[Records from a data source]
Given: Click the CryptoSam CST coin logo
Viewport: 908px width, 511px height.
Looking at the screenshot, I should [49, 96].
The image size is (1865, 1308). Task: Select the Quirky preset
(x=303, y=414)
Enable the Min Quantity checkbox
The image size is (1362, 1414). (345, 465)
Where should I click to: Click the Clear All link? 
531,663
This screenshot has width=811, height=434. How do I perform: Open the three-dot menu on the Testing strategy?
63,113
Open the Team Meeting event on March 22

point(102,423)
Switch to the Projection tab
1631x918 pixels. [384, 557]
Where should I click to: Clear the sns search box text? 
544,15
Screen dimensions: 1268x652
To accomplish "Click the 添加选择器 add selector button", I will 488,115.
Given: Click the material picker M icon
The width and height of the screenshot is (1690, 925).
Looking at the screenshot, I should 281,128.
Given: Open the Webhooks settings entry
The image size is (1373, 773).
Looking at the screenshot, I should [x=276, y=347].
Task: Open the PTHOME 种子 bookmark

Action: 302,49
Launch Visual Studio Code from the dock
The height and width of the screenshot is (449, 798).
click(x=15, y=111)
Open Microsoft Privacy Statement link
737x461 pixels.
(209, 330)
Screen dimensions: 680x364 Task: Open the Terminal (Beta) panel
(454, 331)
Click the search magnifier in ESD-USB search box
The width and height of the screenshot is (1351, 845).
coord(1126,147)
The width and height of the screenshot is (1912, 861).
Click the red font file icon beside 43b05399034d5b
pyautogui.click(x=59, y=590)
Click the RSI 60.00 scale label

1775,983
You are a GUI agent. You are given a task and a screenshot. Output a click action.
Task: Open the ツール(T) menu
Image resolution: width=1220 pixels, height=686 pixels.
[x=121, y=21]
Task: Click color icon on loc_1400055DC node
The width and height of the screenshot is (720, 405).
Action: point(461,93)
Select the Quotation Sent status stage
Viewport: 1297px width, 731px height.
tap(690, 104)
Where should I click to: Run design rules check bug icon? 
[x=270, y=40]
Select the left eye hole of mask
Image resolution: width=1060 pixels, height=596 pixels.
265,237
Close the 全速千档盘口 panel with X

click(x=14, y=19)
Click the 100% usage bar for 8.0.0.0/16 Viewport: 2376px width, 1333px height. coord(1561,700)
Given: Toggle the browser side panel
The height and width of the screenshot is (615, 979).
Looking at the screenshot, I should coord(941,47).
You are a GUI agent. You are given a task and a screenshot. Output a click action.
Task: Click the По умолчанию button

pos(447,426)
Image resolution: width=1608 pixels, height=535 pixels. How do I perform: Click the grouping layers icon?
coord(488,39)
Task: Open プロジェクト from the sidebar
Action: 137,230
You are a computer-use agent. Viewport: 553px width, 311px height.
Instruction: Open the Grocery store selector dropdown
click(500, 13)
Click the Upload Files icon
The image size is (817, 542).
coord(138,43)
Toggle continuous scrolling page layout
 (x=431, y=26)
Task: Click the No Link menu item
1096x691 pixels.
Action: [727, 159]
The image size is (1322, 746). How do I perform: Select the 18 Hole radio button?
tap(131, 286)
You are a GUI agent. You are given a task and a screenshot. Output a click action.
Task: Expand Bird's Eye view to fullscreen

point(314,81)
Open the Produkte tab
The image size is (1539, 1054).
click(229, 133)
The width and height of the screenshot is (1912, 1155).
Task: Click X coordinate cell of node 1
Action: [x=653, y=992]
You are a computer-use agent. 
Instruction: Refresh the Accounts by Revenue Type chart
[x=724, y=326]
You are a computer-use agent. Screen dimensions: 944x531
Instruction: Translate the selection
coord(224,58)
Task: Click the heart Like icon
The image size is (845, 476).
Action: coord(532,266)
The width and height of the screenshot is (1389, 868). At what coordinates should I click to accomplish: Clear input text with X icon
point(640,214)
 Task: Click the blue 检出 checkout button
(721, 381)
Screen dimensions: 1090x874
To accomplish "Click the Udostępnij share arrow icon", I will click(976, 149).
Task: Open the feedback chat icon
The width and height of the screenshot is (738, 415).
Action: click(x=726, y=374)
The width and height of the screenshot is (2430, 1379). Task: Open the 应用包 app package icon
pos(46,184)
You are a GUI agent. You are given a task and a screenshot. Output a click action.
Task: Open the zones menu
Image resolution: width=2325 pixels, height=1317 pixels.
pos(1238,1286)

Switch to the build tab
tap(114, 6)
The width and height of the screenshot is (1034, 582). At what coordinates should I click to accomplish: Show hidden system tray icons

→ **Problem details**:
In the records above, find the line with "Select the left eye hole of mask"; write out exactly that line and each one after it, stopping after the line with "Given: Toggle the browser side panel".

→ **Expected answer**:
Select the left eye hole of mask
Image resolution: width=1060 pixels, height=596 pixels.
265,237
Close the 全速千档盘口 panel with X

click(x=14, y=19)
Click the 100% usage bar for 8.0.0.0/16 Viewport: 2376px width, 1333px height. coord(1561,700)
Given: Toggle the browser side panel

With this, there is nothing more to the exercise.